PROBLEM DETAILS: Collect all lines containing the word "click" from the data.

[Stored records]
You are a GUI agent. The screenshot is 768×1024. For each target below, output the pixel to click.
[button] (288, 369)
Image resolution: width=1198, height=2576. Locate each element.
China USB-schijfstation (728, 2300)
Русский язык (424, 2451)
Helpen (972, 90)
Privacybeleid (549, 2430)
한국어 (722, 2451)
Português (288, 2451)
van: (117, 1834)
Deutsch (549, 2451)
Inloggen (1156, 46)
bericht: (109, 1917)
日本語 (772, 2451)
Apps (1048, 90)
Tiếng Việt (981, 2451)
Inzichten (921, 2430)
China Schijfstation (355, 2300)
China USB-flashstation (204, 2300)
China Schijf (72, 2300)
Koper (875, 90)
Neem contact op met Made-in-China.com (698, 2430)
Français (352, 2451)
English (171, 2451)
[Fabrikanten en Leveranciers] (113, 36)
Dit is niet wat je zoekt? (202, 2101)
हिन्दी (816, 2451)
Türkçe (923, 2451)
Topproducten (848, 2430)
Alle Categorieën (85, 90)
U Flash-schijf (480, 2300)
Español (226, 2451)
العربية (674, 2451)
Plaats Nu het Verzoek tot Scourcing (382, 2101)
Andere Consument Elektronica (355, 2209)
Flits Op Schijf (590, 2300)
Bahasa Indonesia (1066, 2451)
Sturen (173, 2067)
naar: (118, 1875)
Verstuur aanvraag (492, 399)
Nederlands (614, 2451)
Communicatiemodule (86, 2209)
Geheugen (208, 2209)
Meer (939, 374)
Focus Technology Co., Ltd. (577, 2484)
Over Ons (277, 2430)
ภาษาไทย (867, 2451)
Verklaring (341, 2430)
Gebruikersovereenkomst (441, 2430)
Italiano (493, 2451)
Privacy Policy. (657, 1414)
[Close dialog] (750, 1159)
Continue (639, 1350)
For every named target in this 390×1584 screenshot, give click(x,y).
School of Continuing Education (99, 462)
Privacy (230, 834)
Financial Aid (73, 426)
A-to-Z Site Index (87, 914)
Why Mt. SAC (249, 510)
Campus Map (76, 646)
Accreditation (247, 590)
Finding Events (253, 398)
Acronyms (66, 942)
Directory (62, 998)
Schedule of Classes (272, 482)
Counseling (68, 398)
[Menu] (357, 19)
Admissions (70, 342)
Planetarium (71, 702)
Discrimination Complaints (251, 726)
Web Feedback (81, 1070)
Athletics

RESPONSE TO THIS TASK:
You are a GUI agent. The screenshot is 768×1024. For each target below, output the pixel to click.
For every named target in this 390×1584 screenshot, give click(x,y).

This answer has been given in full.